Twahna Harris’ message was clear to those gathered Monday night at the Women Working with Women’s “Love Shouldn’t Hurt” forum — it takes community support to help victims of domestic abuse escape their relationships.
Harris said she was a student at Southern University in 1990 when she was in an abusive relationship with a man who kept her from her friends and beat her so badly that she had bruises on her face. Eventually, she flunked out of school.
After “months of planning,” which included help from a domestic abuse hotline, Harris said, she was finally able to pack up her things and leave.
Harris told her story to about 20 people as part of the forum hosted at BREC’s Independence Park by Women Working with Women, a local organization dedicated to raising awareness about domestic abuse.
Harris, who is vice president of Women Working with Women, said it is easier said than done for a person to escape abuse. She said her boyfriend had control over her because she did not have a car and he drove her around everywhere.
“I ask each and every one of you, if there is someone that you know right now in that situation, talk to them, be there for them,” Harris said.
Angela Pursley, president of Women Working with Women, said the primary goal of the discussion was to point victims of abuse in the direction of resources that can help them and educate the public about how bad a problem domestic abuse is.
“You just don’t know the need until you get involved,” Pursley said.
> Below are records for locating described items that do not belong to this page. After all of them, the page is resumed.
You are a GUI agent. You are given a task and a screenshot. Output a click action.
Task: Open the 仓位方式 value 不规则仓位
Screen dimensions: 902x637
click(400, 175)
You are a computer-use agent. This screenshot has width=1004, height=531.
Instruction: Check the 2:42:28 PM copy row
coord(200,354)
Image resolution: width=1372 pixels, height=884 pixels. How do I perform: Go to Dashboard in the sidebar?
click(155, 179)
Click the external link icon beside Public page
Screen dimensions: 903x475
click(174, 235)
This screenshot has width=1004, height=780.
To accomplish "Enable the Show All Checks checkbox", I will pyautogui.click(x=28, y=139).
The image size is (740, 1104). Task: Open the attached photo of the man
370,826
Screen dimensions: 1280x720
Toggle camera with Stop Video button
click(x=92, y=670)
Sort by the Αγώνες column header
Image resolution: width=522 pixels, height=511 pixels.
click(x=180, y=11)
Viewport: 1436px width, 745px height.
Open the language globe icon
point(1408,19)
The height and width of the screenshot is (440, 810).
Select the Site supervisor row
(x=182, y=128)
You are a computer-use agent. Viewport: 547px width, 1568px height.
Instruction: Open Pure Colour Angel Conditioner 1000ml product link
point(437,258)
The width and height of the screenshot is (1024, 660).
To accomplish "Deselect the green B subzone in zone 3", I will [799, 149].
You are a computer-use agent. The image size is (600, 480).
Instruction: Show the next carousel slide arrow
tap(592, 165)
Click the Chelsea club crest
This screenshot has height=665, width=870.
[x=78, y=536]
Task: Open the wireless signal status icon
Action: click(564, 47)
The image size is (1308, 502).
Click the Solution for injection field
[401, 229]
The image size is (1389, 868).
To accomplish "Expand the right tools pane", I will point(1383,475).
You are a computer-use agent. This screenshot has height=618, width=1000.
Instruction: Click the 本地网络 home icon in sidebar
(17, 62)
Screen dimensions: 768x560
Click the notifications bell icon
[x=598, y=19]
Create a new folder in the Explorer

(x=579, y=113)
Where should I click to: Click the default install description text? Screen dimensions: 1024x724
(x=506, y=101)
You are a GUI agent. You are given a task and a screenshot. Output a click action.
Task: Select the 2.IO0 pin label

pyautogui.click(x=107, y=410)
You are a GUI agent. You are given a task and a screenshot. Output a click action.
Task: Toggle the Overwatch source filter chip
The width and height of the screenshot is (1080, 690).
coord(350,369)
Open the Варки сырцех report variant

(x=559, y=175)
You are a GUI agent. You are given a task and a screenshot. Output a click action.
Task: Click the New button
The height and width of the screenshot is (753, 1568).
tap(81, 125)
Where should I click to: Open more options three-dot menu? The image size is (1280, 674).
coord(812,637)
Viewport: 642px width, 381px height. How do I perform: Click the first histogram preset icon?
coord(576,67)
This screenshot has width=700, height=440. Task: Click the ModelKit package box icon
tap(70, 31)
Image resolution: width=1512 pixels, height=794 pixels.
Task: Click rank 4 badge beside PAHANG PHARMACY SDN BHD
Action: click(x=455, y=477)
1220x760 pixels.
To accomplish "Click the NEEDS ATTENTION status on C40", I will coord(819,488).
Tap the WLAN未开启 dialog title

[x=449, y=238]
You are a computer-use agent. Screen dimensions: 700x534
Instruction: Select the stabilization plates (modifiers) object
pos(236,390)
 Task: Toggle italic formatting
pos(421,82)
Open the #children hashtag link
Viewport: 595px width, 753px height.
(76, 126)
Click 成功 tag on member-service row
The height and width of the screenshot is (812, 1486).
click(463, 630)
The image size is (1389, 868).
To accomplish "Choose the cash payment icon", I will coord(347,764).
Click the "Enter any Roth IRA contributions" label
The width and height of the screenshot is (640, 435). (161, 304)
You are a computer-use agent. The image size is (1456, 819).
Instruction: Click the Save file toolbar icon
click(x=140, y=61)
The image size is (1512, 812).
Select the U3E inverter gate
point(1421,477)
East Baton Rouge Parish Family Court Judge Charlene Charlet Day told the crowd she is seeing an increasing number of protective orders being filed in court.
Day spent much of the session discussing how victims of domestic abuse can file petitions for protective orders.
Day said anyone who files for a protective order must be as clear and as specific as possible when writing down past incidents because judges need enough concrete details to consider approving the petition.
Day said protective orders aren’t always enough. Sometimes, she said, police have to be called and criminal charges must be filed.
“I’m sure you’ve heard lots of people say, ‘This won’t stop a bullet.’ And it won’t,” Day said. “But with diligence and with people reporting violations of these orders, perhaps police presence and this (protective order) can stop further harm.”
Metro Councilwoman C. Denise Marcelle also related her experience as a victim of domestic abuse.
Marcelle said she loved her husband but he battled alcoholism, which led to him coming home late and arguing with her.
One night, around Christmas 2004, her husband, in a drunken stupor, became irate and stabbed her multiple times, even piercing her heart, Marcelle said, adding that she was not expected to survive.
After her husband served five years in prison, Marcelle said she accepted him back into her life under one condition — that he stop drinking. But after a relapse, she said she told him goodbye.
Marcelle said she told her story so people realize that anyone can be a victim of domestic abuse.
“They’re not from a certain group or they don’t make a certain amount of money,” Marcelle said. “It doesn’t really matter what you look like or where you’ve been.”